To find out if vagus nerve stimulation might be useful for rheumatoid arthritis, scientists led by Mark Genovese, MD, of Stanford University conducted a pilot study on 14 patients. Everyone in the study had previously tried at least two biologic or targeted drugs but did not respond well to them.
Patients in the study, which was presented at the annual European Congress of Rheumatology (EULAR 2019) in Madrid, all had a neurostimulator (MicroRegulator) device implanted under their skin. They were then randomly assigned to three groups: one had electrical impulses sent to the stimulator once daily; another received impulses four times a day; and the third (placebo) did not receive any impulses.
After 12 weeks, the patients who had received once-daily vagus nerve stimulation fared the best: Two-thirds of them had significant improvements in their disease activity scores (DAS28-CRP). Those in the placebo group did not improve.
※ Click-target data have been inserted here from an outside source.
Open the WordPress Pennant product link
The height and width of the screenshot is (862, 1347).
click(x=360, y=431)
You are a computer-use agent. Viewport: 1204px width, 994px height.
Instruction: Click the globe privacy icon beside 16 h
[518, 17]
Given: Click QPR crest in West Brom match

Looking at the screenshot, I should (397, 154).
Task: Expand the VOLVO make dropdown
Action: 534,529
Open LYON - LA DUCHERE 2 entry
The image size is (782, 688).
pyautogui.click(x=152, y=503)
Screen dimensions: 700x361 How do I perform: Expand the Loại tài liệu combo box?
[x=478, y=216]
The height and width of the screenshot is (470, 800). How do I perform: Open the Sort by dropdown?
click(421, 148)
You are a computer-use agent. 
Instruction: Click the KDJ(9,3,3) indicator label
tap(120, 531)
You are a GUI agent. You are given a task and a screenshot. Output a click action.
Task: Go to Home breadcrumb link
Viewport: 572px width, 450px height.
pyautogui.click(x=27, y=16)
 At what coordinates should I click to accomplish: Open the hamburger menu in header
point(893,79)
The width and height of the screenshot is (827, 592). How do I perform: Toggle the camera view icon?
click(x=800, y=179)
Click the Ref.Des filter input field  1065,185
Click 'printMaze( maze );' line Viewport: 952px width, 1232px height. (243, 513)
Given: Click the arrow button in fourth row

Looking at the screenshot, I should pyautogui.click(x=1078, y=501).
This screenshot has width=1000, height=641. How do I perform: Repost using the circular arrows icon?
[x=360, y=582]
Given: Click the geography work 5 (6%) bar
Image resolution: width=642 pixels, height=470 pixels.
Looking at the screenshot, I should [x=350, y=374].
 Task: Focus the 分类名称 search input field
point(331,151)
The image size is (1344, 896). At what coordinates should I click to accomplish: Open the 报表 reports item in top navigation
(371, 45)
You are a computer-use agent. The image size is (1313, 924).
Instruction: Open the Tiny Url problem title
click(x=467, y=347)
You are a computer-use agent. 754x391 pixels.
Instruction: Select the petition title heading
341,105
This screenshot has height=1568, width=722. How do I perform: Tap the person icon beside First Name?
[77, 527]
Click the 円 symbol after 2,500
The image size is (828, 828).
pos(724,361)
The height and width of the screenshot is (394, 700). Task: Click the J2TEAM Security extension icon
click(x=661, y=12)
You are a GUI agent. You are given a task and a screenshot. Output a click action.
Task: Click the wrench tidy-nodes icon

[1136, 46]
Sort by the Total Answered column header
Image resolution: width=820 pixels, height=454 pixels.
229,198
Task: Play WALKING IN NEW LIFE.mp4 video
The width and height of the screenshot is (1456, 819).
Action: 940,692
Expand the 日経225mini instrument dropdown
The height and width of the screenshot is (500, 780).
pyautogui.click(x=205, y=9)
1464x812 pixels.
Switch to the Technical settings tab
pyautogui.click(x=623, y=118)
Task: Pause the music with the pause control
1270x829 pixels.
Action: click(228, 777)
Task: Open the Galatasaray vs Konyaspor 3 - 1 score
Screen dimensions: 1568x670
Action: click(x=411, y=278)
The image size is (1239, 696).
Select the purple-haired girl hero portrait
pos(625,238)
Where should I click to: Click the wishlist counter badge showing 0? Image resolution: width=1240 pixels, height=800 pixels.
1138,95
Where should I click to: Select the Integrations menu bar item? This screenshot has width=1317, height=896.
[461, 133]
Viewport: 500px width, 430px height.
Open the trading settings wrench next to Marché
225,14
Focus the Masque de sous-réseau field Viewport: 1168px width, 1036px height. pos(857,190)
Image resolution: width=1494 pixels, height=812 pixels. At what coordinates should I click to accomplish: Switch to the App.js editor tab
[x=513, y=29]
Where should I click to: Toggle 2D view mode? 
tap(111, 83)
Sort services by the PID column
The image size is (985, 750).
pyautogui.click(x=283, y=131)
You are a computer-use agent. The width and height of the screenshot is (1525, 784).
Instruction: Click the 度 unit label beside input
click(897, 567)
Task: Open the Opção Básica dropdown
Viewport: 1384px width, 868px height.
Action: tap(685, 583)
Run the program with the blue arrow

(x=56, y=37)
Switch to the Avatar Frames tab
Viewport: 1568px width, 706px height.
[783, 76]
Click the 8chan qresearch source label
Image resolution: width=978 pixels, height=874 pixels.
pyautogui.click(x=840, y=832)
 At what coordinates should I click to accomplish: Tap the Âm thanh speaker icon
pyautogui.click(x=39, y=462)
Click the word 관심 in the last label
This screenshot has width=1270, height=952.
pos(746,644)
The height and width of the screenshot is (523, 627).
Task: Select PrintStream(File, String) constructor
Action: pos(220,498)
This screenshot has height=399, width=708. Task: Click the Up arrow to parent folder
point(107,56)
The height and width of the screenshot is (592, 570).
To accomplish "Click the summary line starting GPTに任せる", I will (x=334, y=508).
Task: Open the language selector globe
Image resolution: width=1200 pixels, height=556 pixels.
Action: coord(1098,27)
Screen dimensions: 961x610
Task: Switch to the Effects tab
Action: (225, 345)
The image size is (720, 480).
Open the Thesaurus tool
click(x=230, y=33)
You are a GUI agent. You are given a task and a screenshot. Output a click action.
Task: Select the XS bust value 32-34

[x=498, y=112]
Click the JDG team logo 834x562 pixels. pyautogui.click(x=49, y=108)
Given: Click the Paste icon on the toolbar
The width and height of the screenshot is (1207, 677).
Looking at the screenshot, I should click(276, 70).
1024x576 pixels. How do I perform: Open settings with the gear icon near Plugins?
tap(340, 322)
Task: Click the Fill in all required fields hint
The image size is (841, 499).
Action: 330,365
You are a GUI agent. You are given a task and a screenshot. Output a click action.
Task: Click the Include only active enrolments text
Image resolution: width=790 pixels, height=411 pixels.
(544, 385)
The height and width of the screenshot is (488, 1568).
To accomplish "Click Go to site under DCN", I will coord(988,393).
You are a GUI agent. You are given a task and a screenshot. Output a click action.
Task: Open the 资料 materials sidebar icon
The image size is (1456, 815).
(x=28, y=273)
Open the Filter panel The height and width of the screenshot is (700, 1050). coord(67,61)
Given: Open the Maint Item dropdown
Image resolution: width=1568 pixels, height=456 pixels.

“Our pilot study suggests this novel MicroRegulator device is well tolerated and reduces signs and symptoms of rheumatoid arthritis,” Dr. Genovese said in a release. “These data support the study of this device in a larger placebo-controlled study as a novel treatment approach for rheumatoid arthritis and possibly other chronic inflammatory diseases.”
Vagus nerve stimulation is generally considered safe, but possible side effects may include infection (related to the surgery to implant the device), throat pain, hoarseness, headaches, and insomnia. This therapy may also worsen sleep apnea, a disorder that is common in people who have RA.